If software experts truly knew what Jeff Immelt and GE Digital were doing, there’s no other software company on the planet where they would rather be. –Bill Ruh, CEO of GE Digital and CDO for GE
In September 2015, multinational conglomerate General Electric (GE) launched an ad campaign featuring a recent college graduate, Owen, excitedly breaking the news to his parents and friends that he has just landed a computer programming job — with GE. Owen tries to tell them that he will be writing code to help machines communicate, but they’re puzzled; after all, GE isn’t exactly known for its software. In one ad, his friends feign excitement, while in another, his father implies Owen may not be macho enough to work at the storied industrial manufacturing company.

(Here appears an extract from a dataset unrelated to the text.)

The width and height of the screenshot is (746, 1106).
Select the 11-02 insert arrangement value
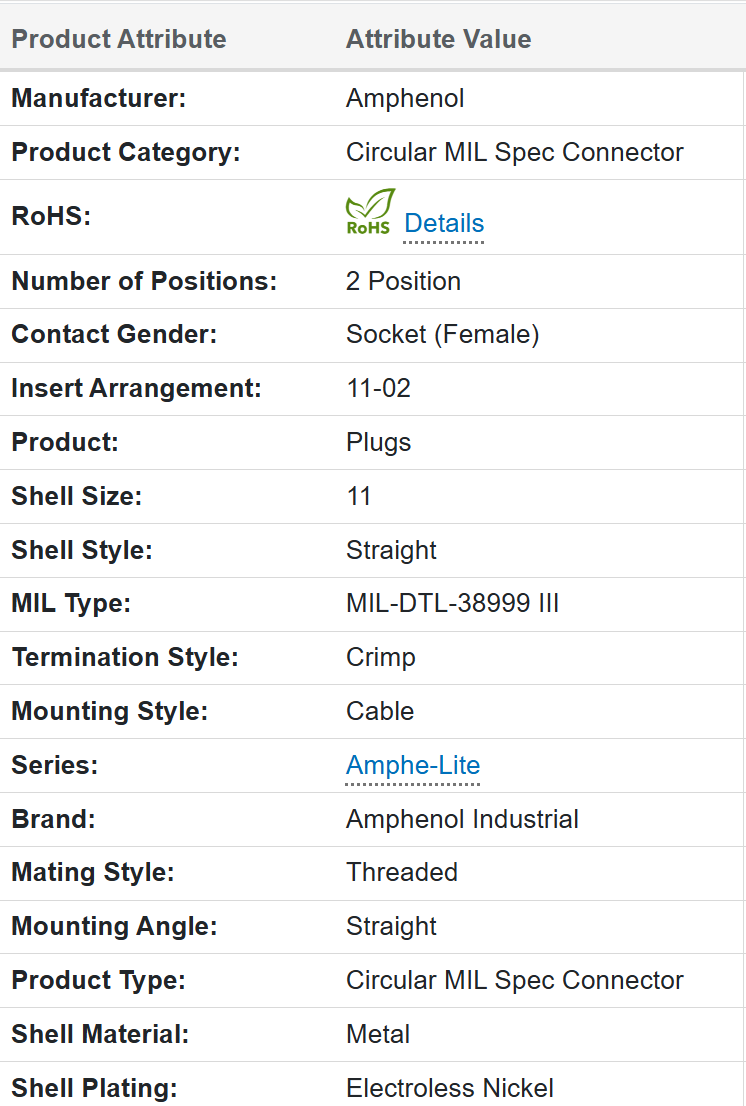pos(379,388)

The campaign was designed to recruit Millennials to join GE as Industrial Internet developers and remind them — using GE’s new watchwords, “The digital company. That’s also an industrial company.” — of GE’s massive digital transformation effort. GE has bet big on the Industrial Internet — the convergence of industrial machines, data, and the Internet (also referred to as the Internet of Things) — committing $1 billion to put sensors on gas turbines, jet engines, and other machines; connect them to the cloud; and analyze the resulting flow of data to identify ways to improve machine productivity and reliability. “GE has made significant investment in the Industrial Internet,” says Matthias Heilmann, Chief Digital Officer of GE Oil & Gas Digital Solutions. “It signals this is real, this is our future.”
While many software companies like SAP, Oracle, and Microsoft have traditionally been focused on providing technology for the back office, GE is leading the development of a new breed of operational technology (OT) that literally sits on top of industrial machinery.